▸ **Исходный отрывок**
У мамы была давняя мечта — научить меня читать псалтырь, сделать «грамотеем». Об этом она и сказала своему брату.
— А зачем тебе да и Климу все это? — ответил Семен Васильевич. — Книжки читать — занятие господское.
— Нет, — возразила мама, — испокон веку говорят: «Ученье — свет, а неученье — тьма».
— А нам все едино тьма — что грамотным, что безграмотным, — настаивал на своем дядя Семен. Он был старше мамы и, видимо, осуждал не только ее мечты о моем обучении грамоте, но и весь образ жизни нашей семьи. — Вы вот оторвались от земли, все маетесь с места на место, а что толку? — спросил он.
— Так ведь птица и та ищет, где лучше, — ответила мать.
Я уже упоминал, что моя матушка, Мария Васильевна, была набожной, глубоко религиозной женщиной и постоянно прививала нам, детям, веру в Бога, водила в церковь, постоянно следила за тем, чтобы мы знали и повторяли молитвы. Слушая наши детские песни и определив, что у меня неплохой голос, она настояла на том, чтобы я стал петь в церковном хоре».
Климент Ворошилов искал и нашел, как говорила его мама, «где лучше»: Маршал Советского Союза (1935), советский партийный, государственный и военный деятель. Дважды Герой Советского Союза (1956,1968), Герой Социалистического Труда (1961), Герой МНР. В Советской Армии с 1918 года. Один из организаторов и руководителей Советской Армии. С ноября 1917-го комиссар Петрограда, вместе с Ф. Э. Дзержинским вел работу по организации ВЧК. В марте 1918-го возглавлял создание 5-й Украинской армии и руководил ее боевыми действиями. Затем командовал царицынской группой войск, заместитель командующего и член Военного совета Южного фронта, командовал 10-й армией. С ноября 1918-го нарком внутренних дел Украины, командующий войсками Харьковского военного округа, в 1919 — 14-й армией, возглавлял оборону Екатеринослава (Днепропетровск) и Киева. В 1919–21 годах один из организаторов и членов Революционного военного совета 1-й Конной армии. В 1921 году участвовал в ликвидации Кронштадтского мятежа. В 1921–25-м командовал войсками Северо-Кавказского военного округа и Московского военного округа. В 1925–34-м — нарком по военным и морским делам и председатель РВС СССР, в 1934–40-м нарком обороны СССР, с 1940-го — заместитель Председателя Совета Народных Комиссаров (СНК) СССР и председателя Комитета обороны при СНК СССР. В Великую Отечественную войну член Государственного Комитета обороны и Ставки Верховного Главнокомандования, главнокомандующий войсками Северо-западного направления, командующий Ленинградским фронтом, главнокомандующий партизанским движением, с 1943 года — представитель Ставки на фронтах. После войны председатель Союзной контрольной комиссии в Венгрии.

▸ **Выдержка из данных**

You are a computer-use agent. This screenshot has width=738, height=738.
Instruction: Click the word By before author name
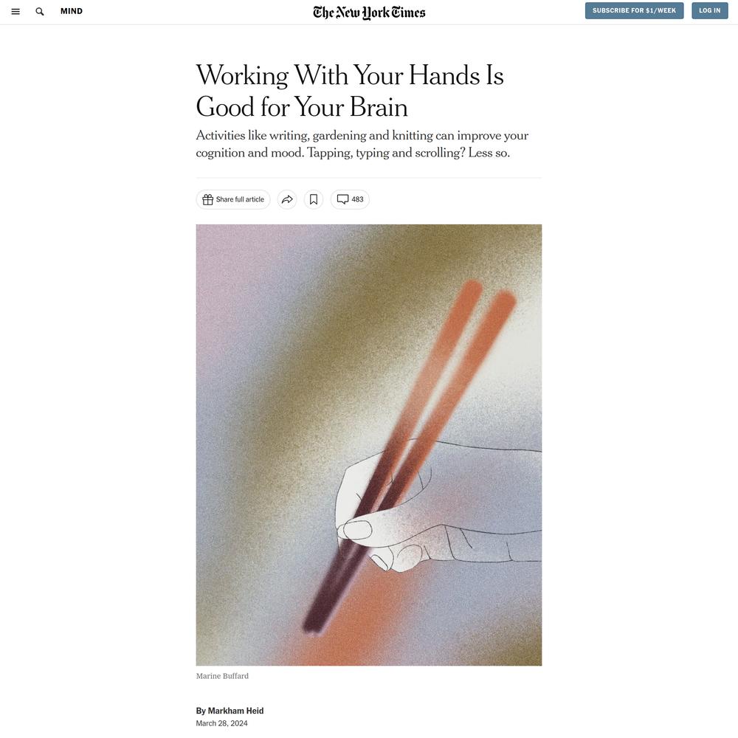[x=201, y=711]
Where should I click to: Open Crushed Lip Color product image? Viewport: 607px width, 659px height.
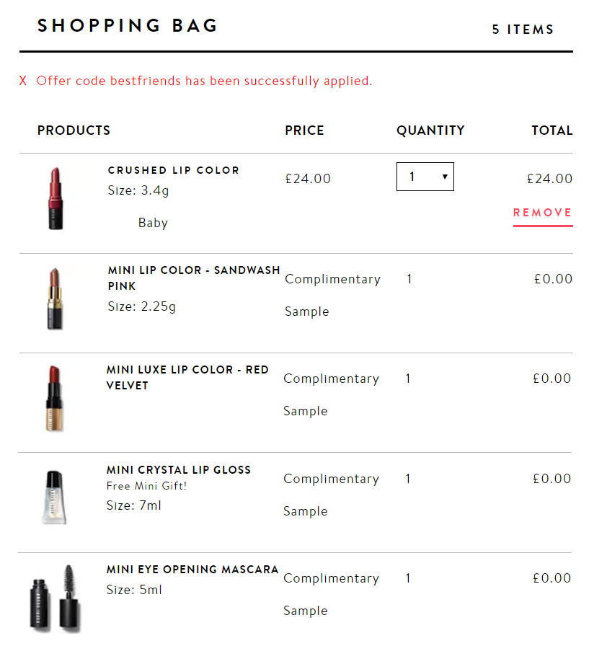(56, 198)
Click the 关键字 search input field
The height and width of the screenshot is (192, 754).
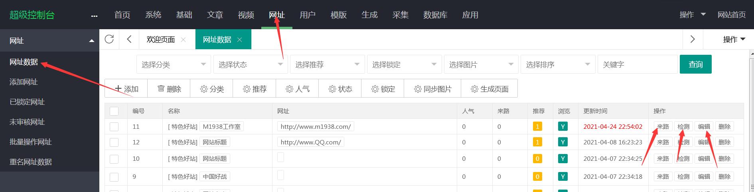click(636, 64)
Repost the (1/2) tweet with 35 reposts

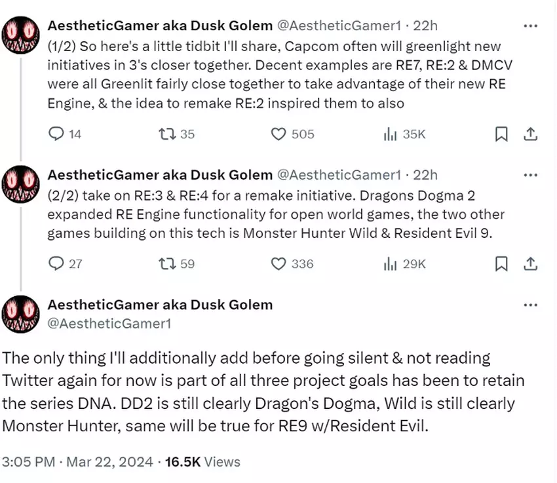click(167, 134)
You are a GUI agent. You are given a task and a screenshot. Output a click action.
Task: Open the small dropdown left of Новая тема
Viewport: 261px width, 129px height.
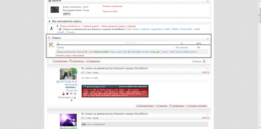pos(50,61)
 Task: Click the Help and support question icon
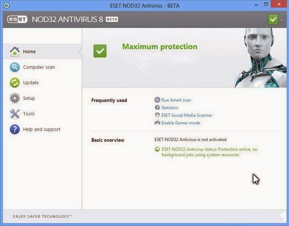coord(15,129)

▸ **Что сделать**
1. Перескажите короче абзац отрывка, который начинается словами «Я уже упоминал», сохранив его основные факты.
2. Выведите без изменений всё из строк: от самого начала вниз до строки, где стоит «click(636, 64)», включая её. Картинки в ответ не включайте.
Отрывок и строки никак не связаны друг с другом.

▸ **Ответы ниже**
1. Мать рассказчика, Мария Васильевна, была глубоко верующей: прививала детям веру в Бога, водила их в церковь и следила, чтобы они знали и повторяли молитвы. Услышав, что у сына неплохой голос, она настояла, чтобы он пел в церковном хоре.

2.
You are a computer-use agent. This screenshot has width=738, height=738.
Instruction: Click the word By before author name
[x=201, y=711]
Where should I click to: Open Crushed Lip Color product image? Viewport: 607px width, 659px height.
(56, 198)
Click the 关键字 search input field
The height and width of the screenshot is (192, 754).
click(636, 64)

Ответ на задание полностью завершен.